### Task instructions
Could you give back the whole listing exactly as written?

### Supplied data
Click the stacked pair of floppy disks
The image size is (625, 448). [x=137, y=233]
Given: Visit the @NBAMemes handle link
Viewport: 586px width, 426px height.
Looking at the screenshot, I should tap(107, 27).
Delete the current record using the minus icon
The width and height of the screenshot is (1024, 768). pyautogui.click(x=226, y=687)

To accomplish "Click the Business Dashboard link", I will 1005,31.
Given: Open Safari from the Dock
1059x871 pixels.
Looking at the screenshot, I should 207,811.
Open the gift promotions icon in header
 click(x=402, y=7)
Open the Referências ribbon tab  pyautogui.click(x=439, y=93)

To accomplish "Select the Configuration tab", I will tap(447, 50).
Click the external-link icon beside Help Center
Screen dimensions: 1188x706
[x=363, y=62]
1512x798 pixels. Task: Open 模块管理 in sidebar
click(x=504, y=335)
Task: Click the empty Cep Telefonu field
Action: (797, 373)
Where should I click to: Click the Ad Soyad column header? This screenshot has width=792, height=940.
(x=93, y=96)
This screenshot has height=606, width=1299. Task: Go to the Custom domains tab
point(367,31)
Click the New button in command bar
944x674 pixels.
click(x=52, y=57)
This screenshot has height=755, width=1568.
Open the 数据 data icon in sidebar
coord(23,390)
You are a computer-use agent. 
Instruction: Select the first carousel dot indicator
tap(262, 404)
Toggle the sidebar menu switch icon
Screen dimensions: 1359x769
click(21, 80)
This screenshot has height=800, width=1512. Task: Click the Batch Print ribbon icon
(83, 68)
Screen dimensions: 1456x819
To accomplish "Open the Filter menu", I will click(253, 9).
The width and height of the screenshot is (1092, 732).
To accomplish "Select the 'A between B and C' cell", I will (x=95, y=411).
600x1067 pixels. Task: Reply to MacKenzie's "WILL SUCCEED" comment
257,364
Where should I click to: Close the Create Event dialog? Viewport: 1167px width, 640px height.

### Reply
Click the stacked pair of floppy disks
The image size is (625, 448). [x=137, y=233]
Given: Visit the @NBAMemes handle link
Viewport: 586px width, 426px height.
Looking at the screenshot, I should tap(107, 27).
Delete the current record using the minus icon
The width and height of the screenshot is (1024, 768). pyautogui.click(x=226, y=687)

To accomplish "Click the Business Dashboard link", I will 1005,31.
Given: Open Safari from the Dock
1059x871 pixels.
Looking at the screenshot, I should 207,811.
Open the gift promotions icon in header
 click(x=402, y=7)
Open the Referências ribbon tab  pyautogui.click(x=439, y=93)

To accomplish "Select the Configuration tab", I will tap(447, 50).
Click the external-link icon beside Help Center
Screen dimensions: 1188x706
[x=363, y=62]
1512x798 pixels. Task: Open 模块管理 in sidebar
click(x=504, y=335)
Task: Click the empty Cep Telefonu field
Action: (797, 373)
Where should I click to: Click the Ad Soyad column header? This screenshot has width=792, height=940.
(x=93, y=96)
This screenshot has height=606, width=1299. Task: Go to the Custom domains tab
point(367,31)
Click the New button in command bar
944x674 pixels.
click(x=52, y=57)
This screenshot has height=755, width=1568.
Open the 数据 data icon in sidebar
coord(23,390)
You are a computer-use agent. 
Instruction: Select the first carousel dot indicator
tap(262, 404)
Toggle the sidebar menu switch icon
Screen dimensions: 1359x769
click(21, 80)
This screenshot has height=800, width=1512. Task: Click the Batch Print ribbon icon
(83, 68)
Screen dimensions: 1456x819
To accomplish "Open the Filter menu", I will click(253, 9).
The width and height of the screenshot is (1092, 732).
To accomplish "Select the 'A between B and C' cell", I will (x=95, y=411).
600x1067 pixels. Task: Reply to MacKenzie's "WILL SUCCEED" comment
257,364
Where should I click to: Close the Create Event dialog? Viewport: 1167px width, 640px height.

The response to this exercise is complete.